Warum muss Werbung überhaupt gekennzeichnet werden?

Dass Reklame für den Endverbraucher deutlich sichtbar gekennzeichnet werden muss, ist an sich nichts Neues. Schon seit langer Zeit gilt sie als eine „geschäftliche Handlung“. Diese wird laut § 2 Abs. 1 Nr. 1 UWG als „jedes Verhalten einer Person zugunsten eines […] Unternehmens […], das mit der Förderung des Absatzes oder des Bezugs von Waren oder Dienstleistungen objektiv zusammenhänt […]“ definiert.
Das Thema Werbekennzeichnung in Bezug auf und bezahlte sowie unbezahlte Kooperationen wird gerade besonders heiß diskutiert. Denn vor allem im Zusammenhang mit Influencern ist die falsche bzw. fehlende Kennzeichnung von Werbung lange unentdeckt geblieben. Doch seit gut zwei Jahren ist diese Zeit vorbei und die Werbekennzeichnung auf Instagram, Facebook und Co. wird von Abmahn-Beauftragten aufmerksam verfolgt und abgestraft – sehr zum Leiden der Werbenden und ihrer Kooperationspartner, die auch rückwirkend für falsche Kennzeichnungen aufkommen müssen. Im Grunde ist die Kennzeichnungspflicht also gar nicht neu, sie bekommt in letzter Zeit nur eine intensivere Aufmerksamkeit im Social Media-Bereich.
In der Pharma-Branche steht man in Sachen Werbung natürlich noch einmal vor einer weiteren Herausforderung: dem Heilmittelwerbegesetz (HWG).
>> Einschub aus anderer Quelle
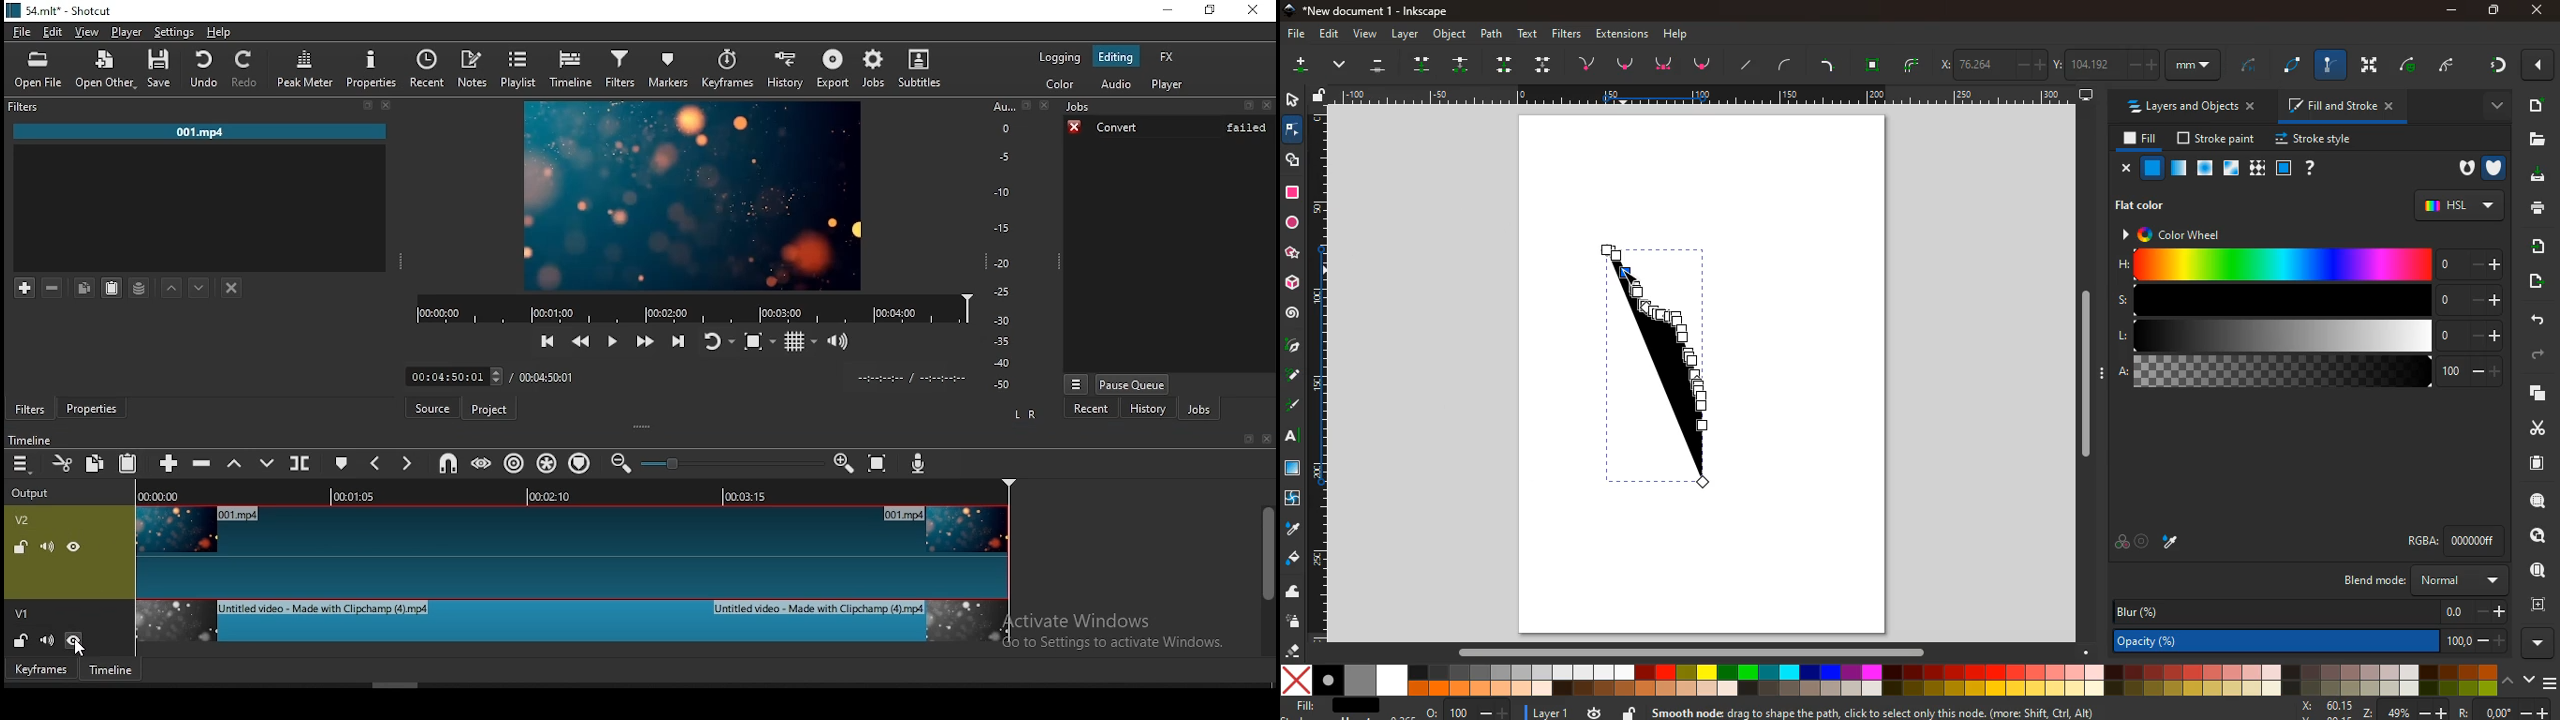 The width and height of the screenshot is (2576, 728). I want to click on editing, so click(1116, 56).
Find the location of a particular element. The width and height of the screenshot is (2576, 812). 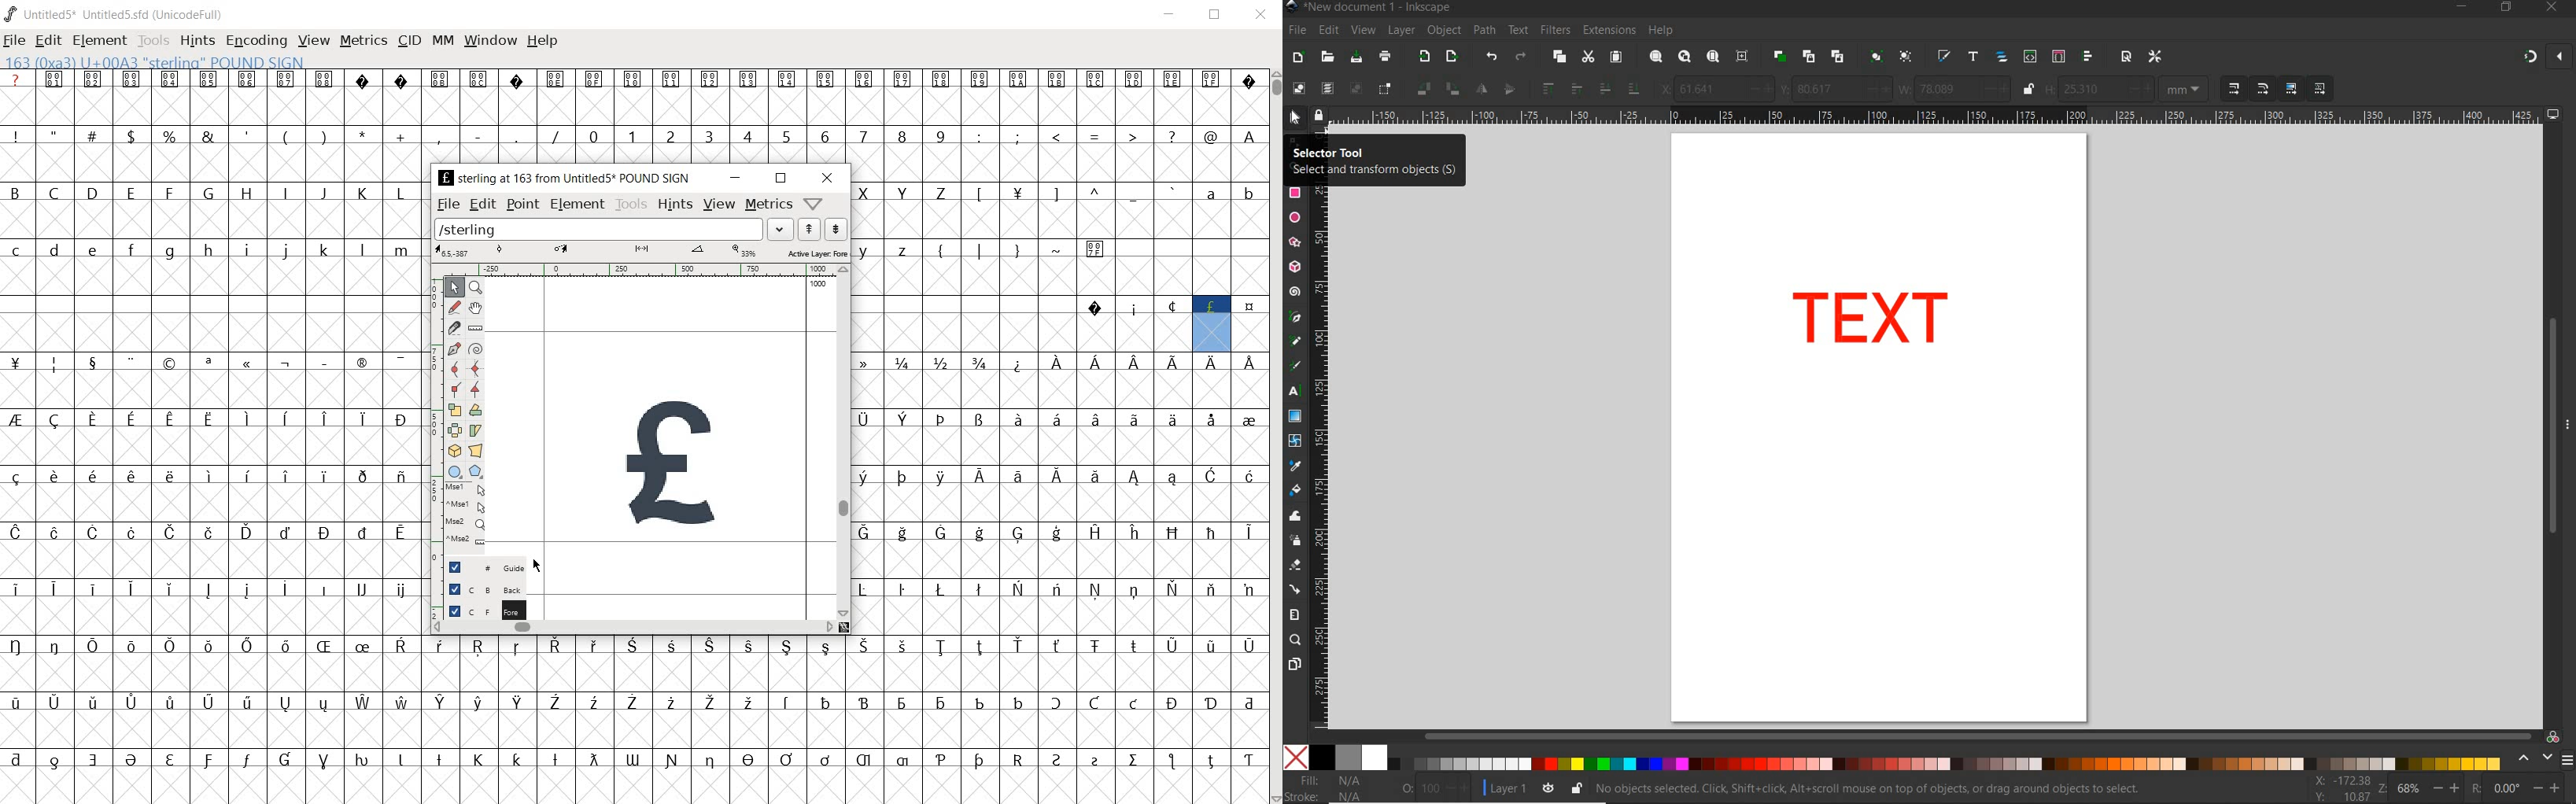

Symbol is located at coordinates (1175, 81).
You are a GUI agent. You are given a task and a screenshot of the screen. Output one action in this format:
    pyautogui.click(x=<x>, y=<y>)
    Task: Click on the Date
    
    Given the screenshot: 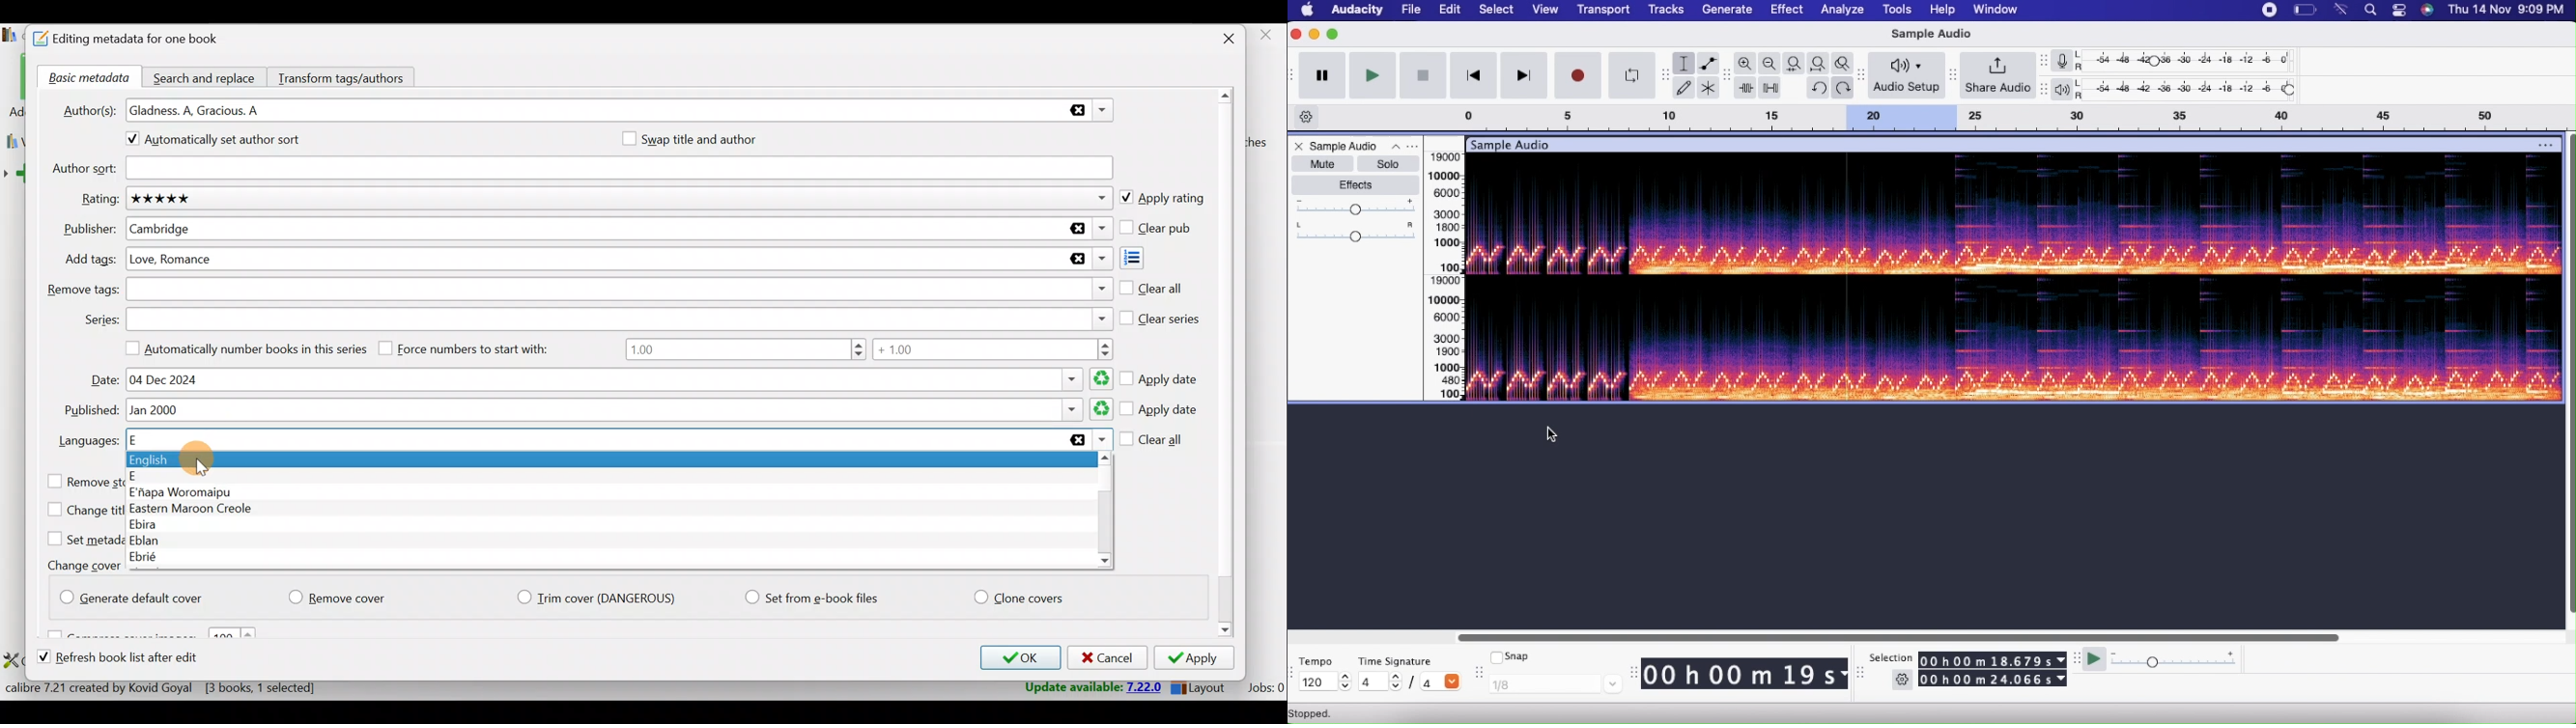 What is the action you would take?
    pyautogui.click(x=617, y=379)
    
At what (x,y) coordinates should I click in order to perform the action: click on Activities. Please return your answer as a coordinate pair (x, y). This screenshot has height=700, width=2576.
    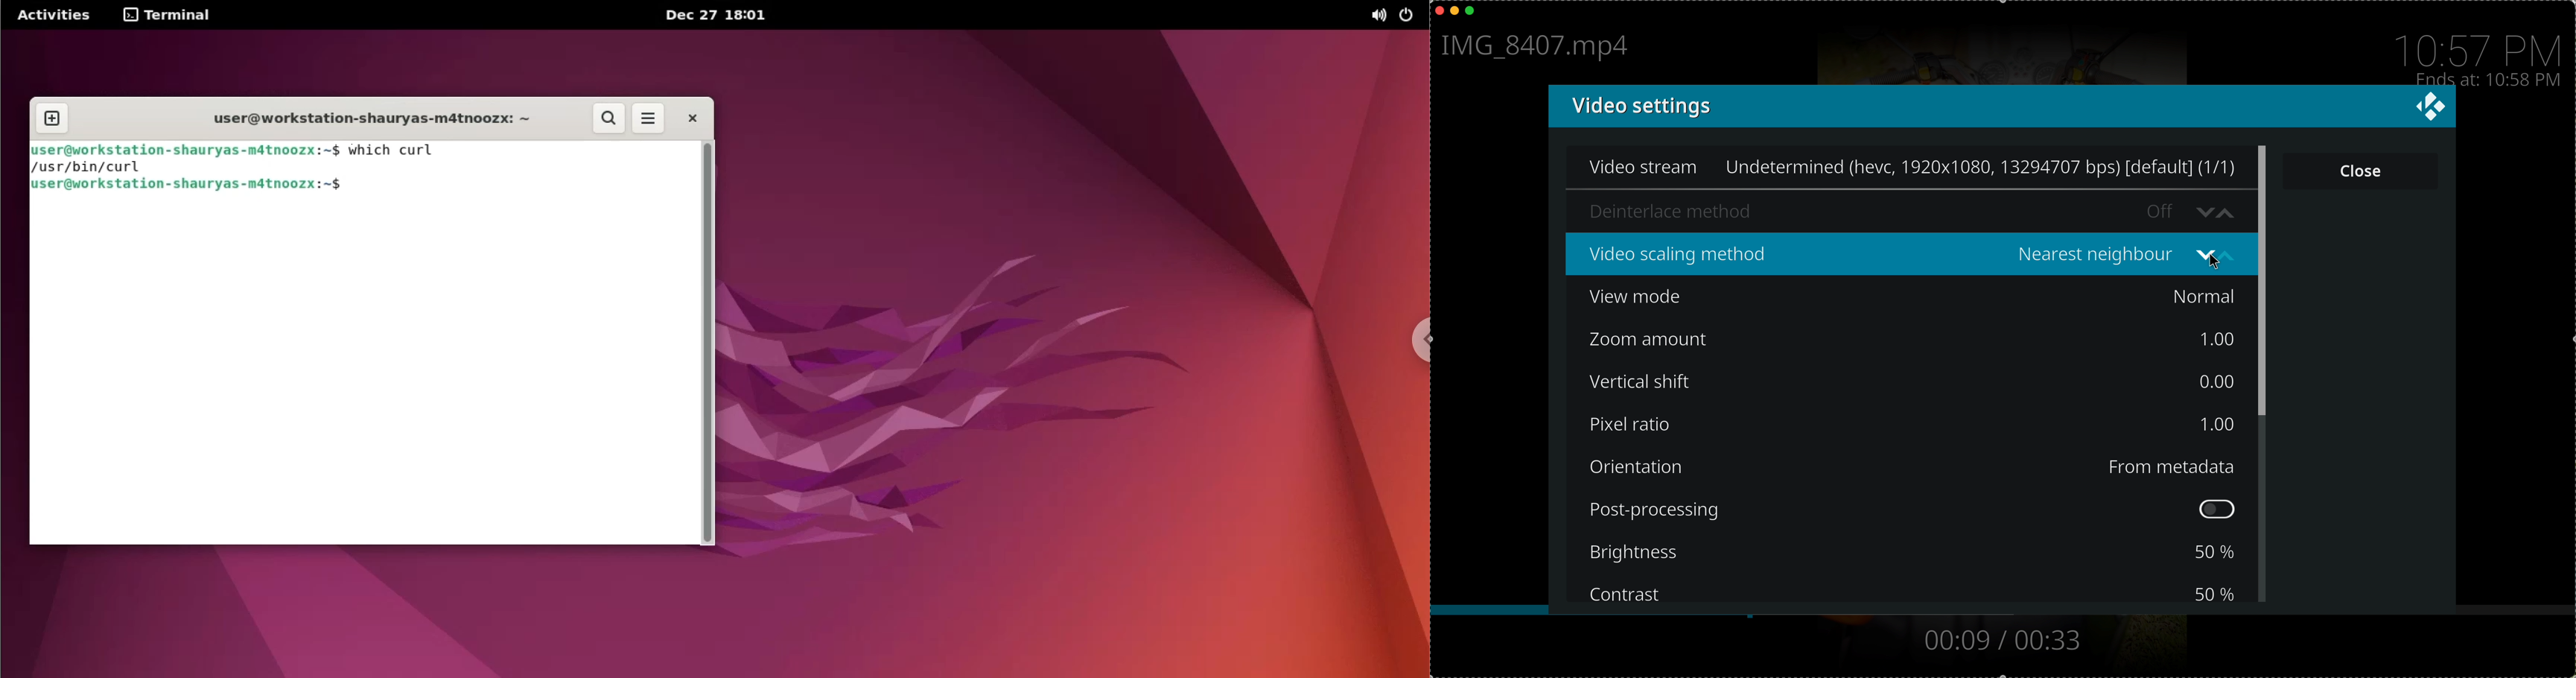
    Looking at the image, I should click on (54, 15).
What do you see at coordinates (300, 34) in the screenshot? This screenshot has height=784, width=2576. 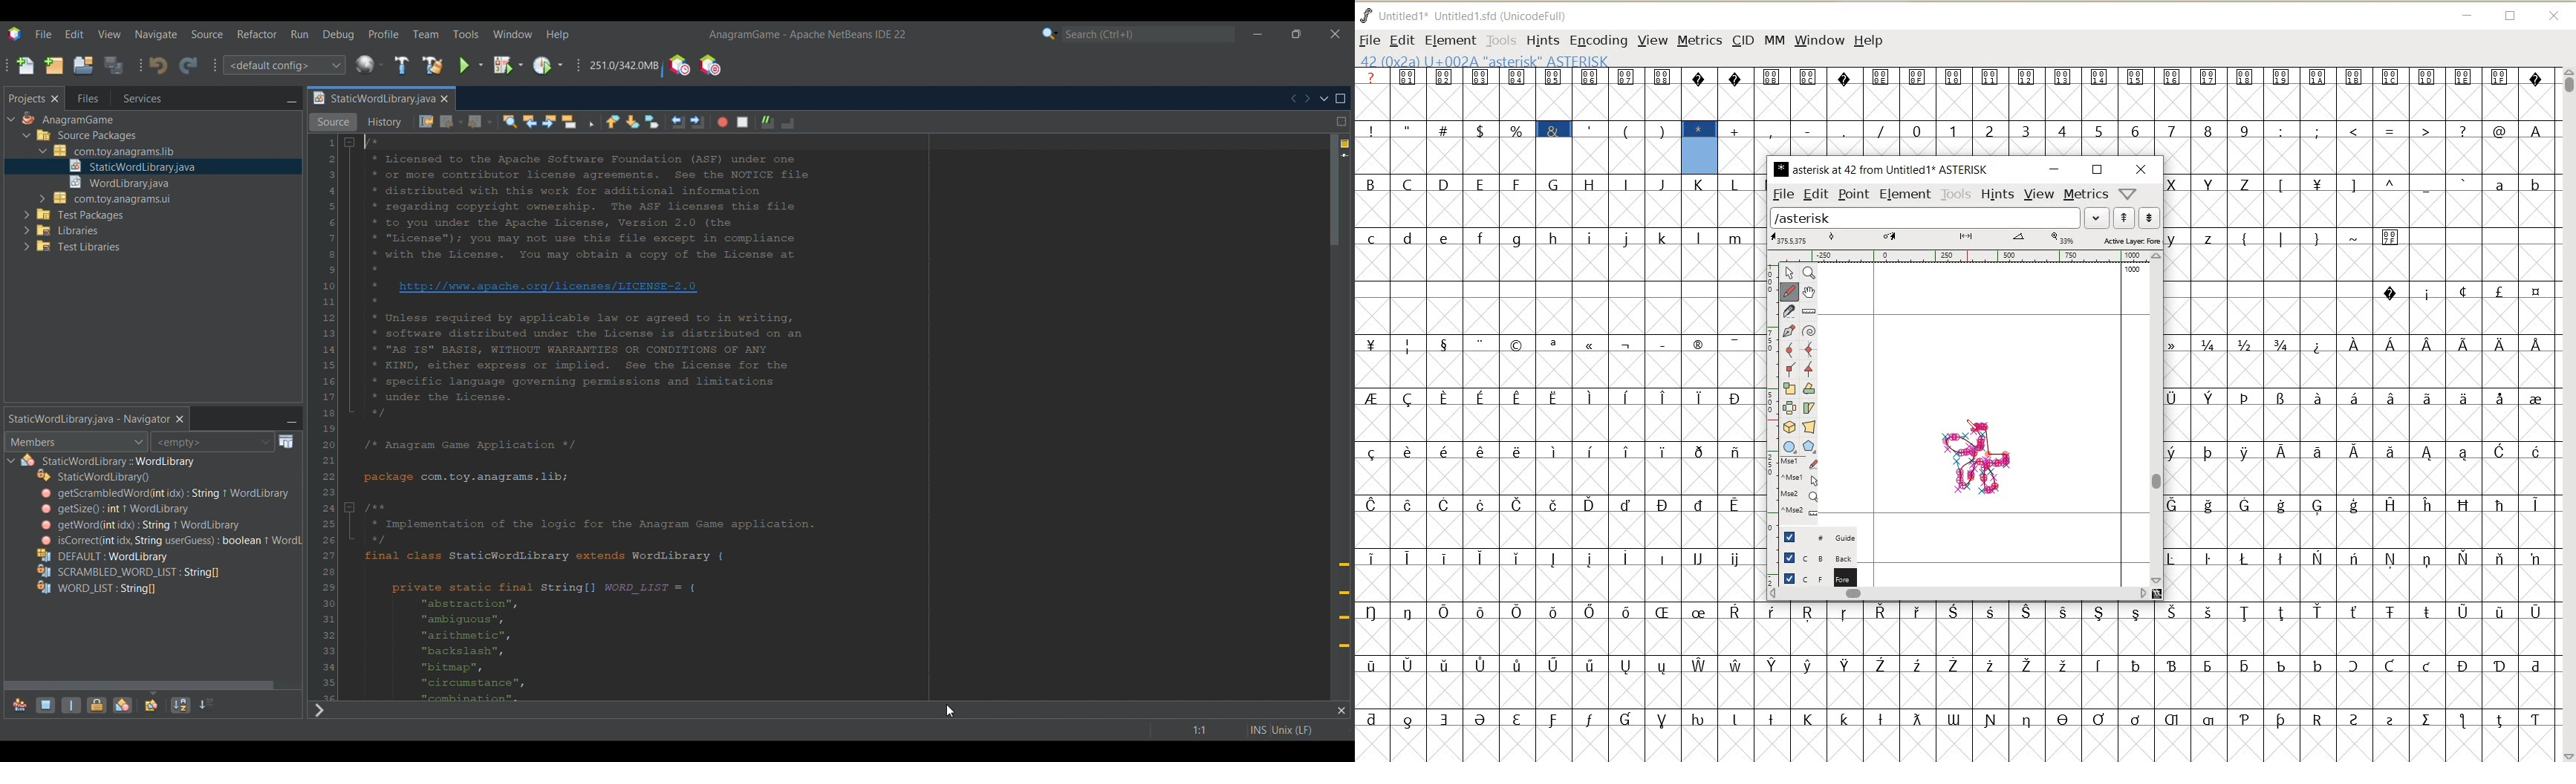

Vorgaben, die bereits seit 1965 bestehen, gelten auch in der modernen Social-Media-Welt. Um den Verbraucher zu schützen, ist demnach beispielsweise die Bewerbung von verschreibungspflichtigen oder nicht zugelassenen Arzneimitteln und Behandlungen ausschließlich in Fachkreisen erlaubt und somit im Rahmen von Influencer-Kooperationen verboten. Zugegeben, das HWG stellt eine besondere Herausforderung in Sachen Influencer-Kooperationen dar. Doch Für OTC-Produkte oder Themen-Kommunikation bieten die Sozialen Medien ein großes Potential und auch Influencer-Kooperationen im Gesundheitswesen sind durchaus möglich – solange man die Influencer umfassend über die besonderen Umstände aufklärt und ein sinnvolles Kooperations-Konzept entwickelt.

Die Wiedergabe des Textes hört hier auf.